◆ Task requirements:
Your answer must be the lines from the one containing "This screenshot has width=1108, height=616." through the last line of the records below, copied exactly, with the pictures left out.

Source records
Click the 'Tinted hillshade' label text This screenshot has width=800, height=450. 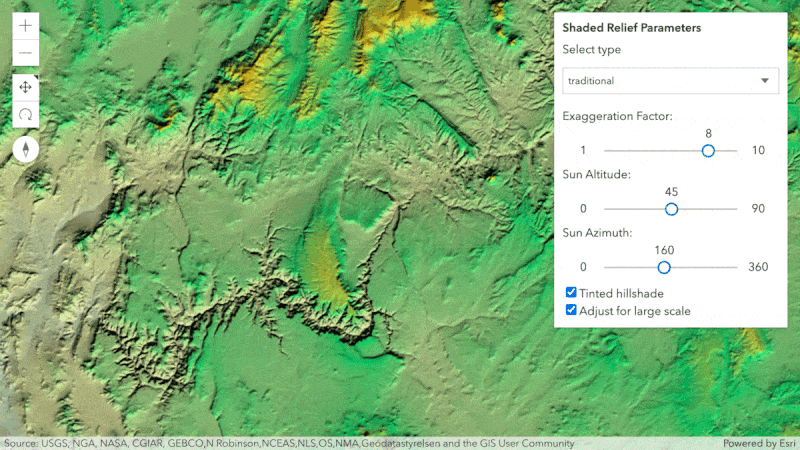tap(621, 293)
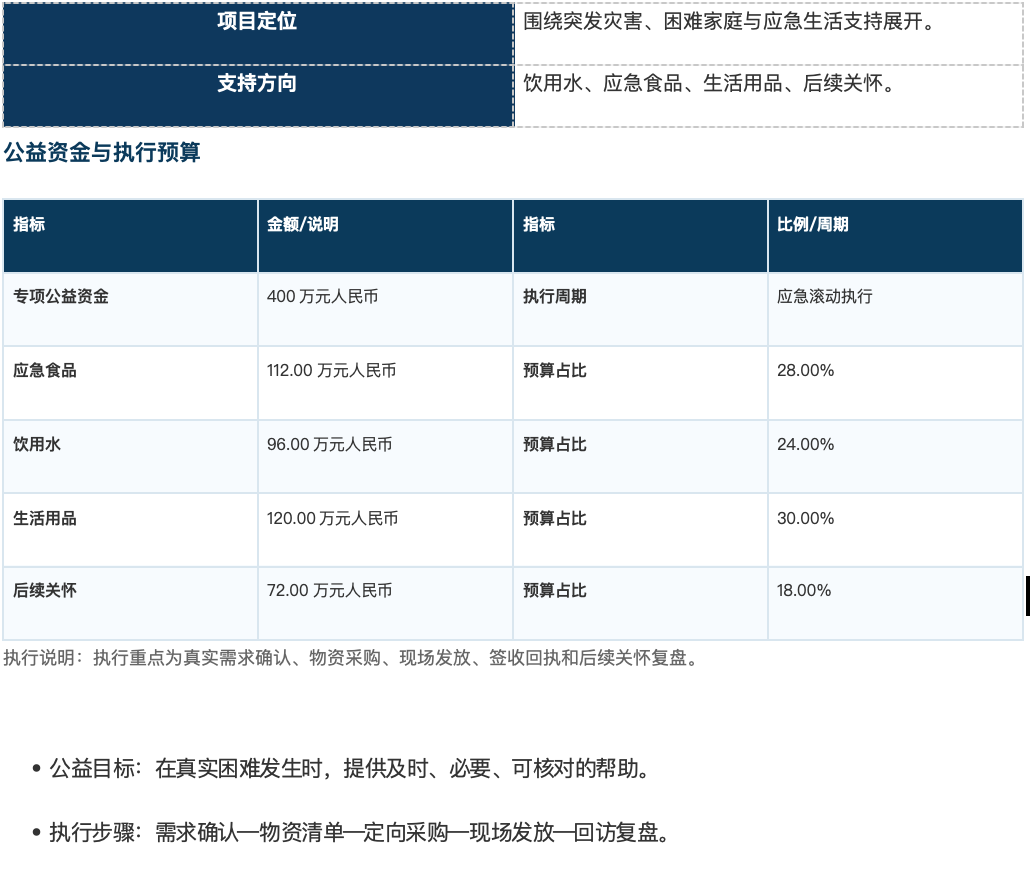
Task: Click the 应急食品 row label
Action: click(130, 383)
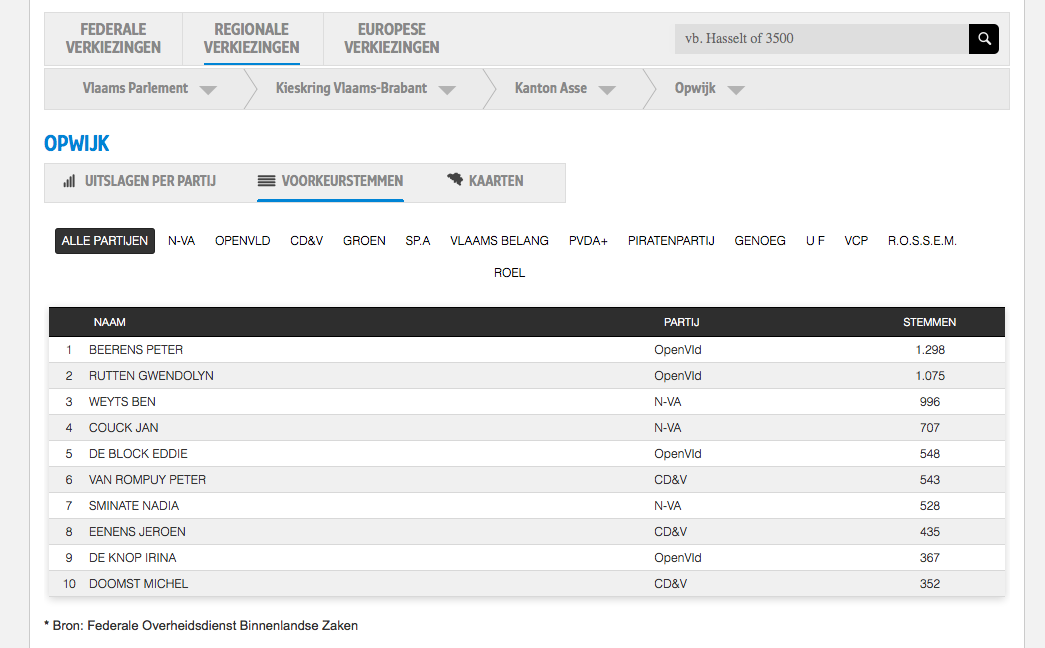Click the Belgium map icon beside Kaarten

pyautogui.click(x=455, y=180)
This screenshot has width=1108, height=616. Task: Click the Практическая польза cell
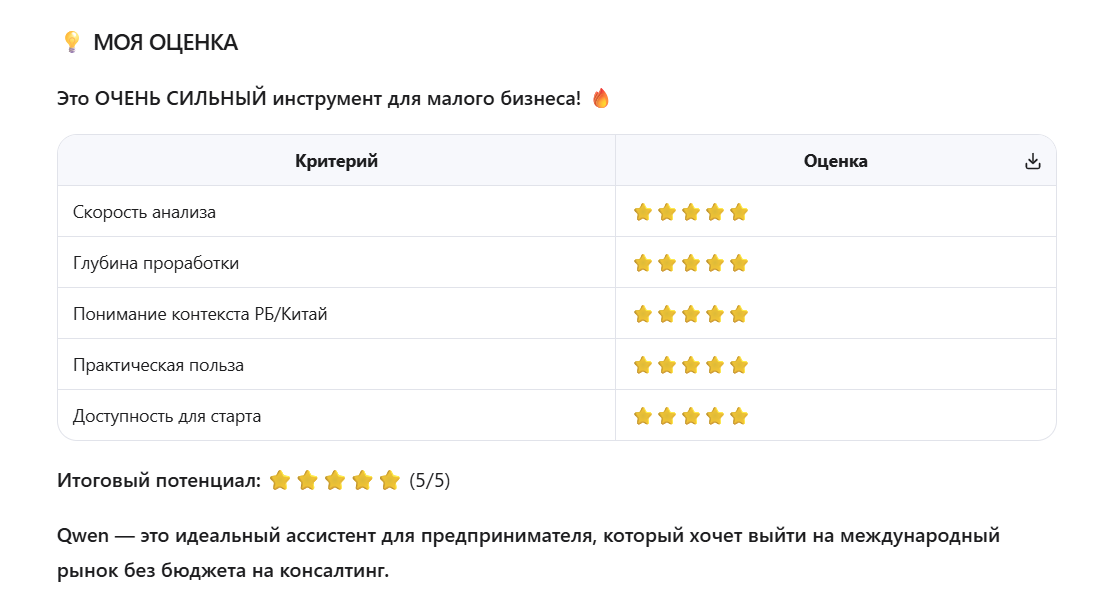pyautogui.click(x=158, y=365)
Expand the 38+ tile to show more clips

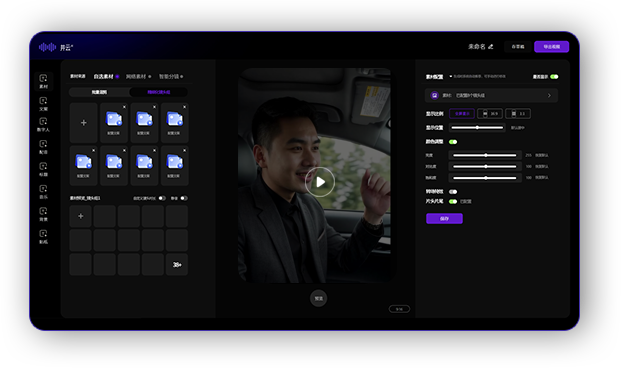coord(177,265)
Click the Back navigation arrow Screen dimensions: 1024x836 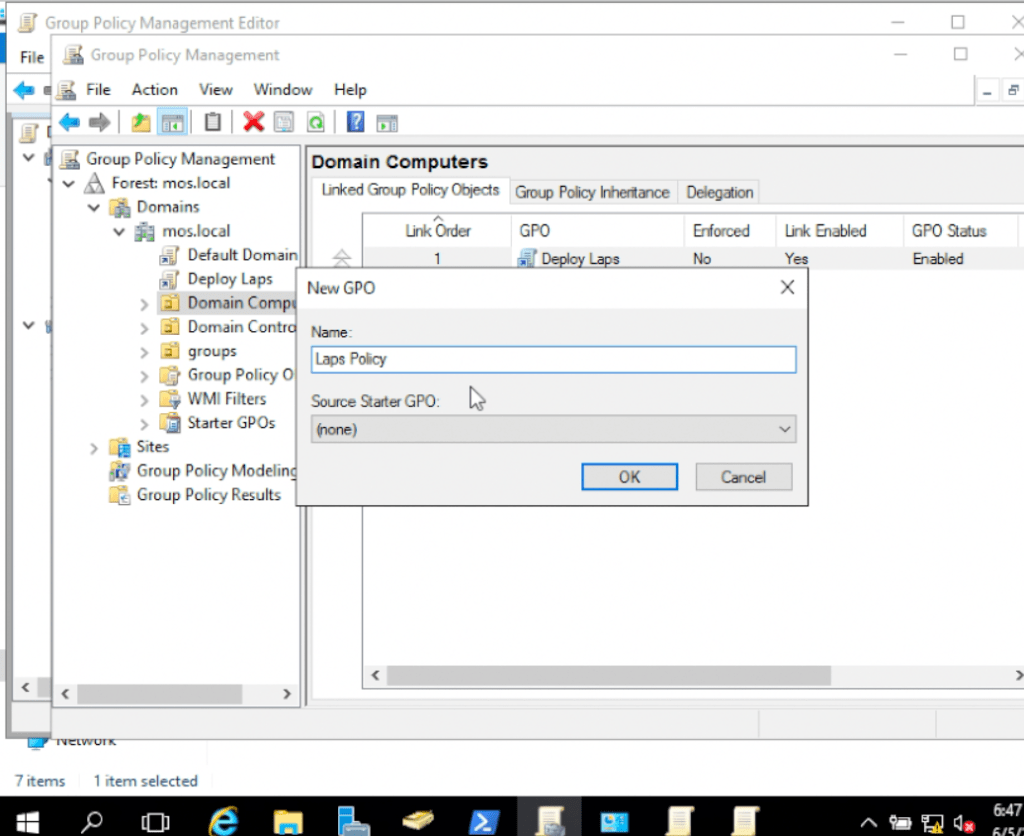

◆ Worked solution:
This screenshot has width=1108, height=616. Task: Click the Практическая польза cell
pyautogui.click(x=158, y=365)
Expand the 38+ tile to show more clips

coord(177,265)
Click the Back navigation arrow Screen dimensions: 1024x836 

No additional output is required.